+++ GIVEN RECORDS

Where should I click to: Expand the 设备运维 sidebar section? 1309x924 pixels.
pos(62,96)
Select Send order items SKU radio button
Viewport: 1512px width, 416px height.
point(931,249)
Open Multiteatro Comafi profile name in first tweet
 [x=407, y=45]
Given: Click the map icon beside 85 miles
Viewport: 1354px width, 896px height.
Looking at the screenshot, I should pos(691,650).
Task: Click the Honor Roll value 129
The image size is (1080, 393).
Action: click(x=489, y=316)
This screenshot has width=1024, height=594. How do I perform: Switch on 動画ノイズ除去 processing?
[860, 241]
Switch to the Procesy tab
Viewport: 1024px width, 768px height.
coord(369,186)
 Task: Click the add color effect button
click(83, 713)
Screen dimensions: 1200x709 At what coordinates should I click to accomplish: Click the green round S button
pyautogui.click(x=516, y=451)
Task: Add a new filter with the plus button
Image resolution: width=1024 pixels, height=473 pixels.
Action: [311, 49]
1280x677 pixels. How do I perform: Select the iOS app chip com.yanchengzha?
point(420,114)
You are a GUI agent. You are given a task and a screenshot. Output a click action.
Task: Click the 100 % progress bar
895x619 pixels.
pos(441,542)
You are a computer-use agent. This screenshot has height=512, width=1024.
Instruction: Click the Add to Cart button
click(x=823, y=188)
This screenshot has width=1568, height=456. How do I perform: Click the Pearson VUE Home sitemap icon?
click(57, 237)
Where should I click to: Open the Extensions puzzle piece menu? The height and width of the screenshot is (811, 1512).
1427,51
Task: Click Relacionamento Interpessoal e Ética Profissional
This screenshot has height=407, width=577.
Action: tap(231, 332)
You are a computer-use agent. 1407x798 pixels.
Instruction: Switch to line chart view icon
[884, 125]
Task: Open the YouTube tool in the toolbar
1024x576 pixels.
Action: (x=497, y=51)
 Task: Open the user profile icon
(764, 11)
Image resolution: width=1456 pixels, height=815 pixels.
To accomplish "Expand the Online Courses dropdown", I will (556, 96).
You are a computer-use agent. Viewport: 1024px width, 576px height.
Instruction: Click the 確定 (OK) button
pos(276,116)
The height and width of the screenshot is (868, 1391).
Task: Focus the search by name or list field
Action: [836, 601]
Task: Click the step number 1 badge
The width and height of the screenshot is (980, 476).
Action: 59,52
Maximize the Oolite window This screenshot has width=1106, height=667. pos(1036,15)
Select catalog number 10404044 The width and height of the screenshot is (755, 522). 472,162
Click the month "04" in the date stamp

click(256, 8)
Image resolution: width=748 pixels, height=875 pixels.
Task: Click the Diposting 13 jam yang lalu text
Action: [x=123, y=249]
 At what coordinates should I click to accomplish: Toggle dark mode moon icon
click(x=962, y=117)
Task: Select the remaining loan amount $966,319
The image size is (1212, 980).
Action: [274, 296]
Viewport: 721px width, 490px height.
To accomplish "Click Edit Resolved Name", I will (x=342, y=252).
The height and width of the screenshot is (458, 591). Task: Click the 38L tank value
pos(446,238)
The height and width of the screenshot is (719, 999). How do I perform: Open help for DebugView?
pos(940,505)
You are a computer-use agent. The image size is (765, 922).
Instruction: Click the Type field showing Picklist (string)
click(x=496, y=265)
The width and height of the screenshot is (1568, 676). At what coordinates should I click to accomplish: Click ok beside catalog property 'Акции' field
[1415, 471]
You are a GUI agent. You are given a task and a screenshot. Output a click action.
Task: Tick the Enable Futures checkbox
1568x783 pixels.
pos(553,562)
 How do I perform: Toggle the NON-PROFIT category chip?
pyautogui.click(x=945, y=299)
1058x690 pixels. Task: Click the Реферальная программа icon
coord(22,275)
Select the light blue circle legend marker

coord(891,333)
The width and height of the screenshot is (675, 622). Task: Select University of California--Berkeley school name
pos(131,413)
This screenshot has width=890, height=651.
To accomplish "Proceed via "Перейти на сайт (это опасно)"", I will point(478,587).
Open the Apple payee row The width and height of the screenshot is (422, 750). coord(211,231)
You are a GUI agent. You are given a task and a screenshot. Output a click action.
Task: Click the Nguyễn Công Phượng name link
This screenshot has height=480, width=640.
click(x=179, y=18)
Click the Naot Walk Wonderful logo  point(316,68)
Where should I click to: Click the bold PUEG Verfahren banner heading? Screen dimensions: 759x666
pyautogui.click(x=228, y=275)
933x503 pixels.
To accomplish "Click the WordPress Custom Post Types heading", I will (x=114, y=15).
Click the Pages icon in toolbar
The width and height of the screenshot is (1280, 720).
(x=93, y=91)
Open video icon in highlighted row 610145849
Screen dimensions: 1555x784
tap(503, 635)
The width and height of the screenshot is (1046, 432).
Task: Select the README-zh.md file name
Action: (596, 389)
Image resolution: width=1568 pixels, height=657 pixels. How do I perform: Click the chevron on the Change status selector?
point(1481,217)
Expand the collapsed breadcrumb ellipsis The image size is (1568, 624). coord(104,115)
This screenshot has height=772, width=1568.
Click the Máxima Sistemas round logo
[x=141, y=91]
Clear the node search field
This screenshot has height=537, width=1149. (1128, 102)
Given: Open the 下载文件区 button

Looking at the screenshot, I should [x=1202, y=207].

++++++

**EXERCISE**
Your task is to restate, word for word, the lines from the beginning of the records to the line with "Given: Click the map icon beside 85 miles", inclusive.

**ANSWER AREA**
Where should I click to: Expand the 设备运维 sidebar section? 1309x924 pixels.
pos(62,96)
Select Send order items SKU radio button
Viewport: 1512px width, 416px height.
point(931,249)
Open Multiteatro Comafi profile name in first tweet
 [x=407, y=45]
Given: Click the map icon beside 85 miles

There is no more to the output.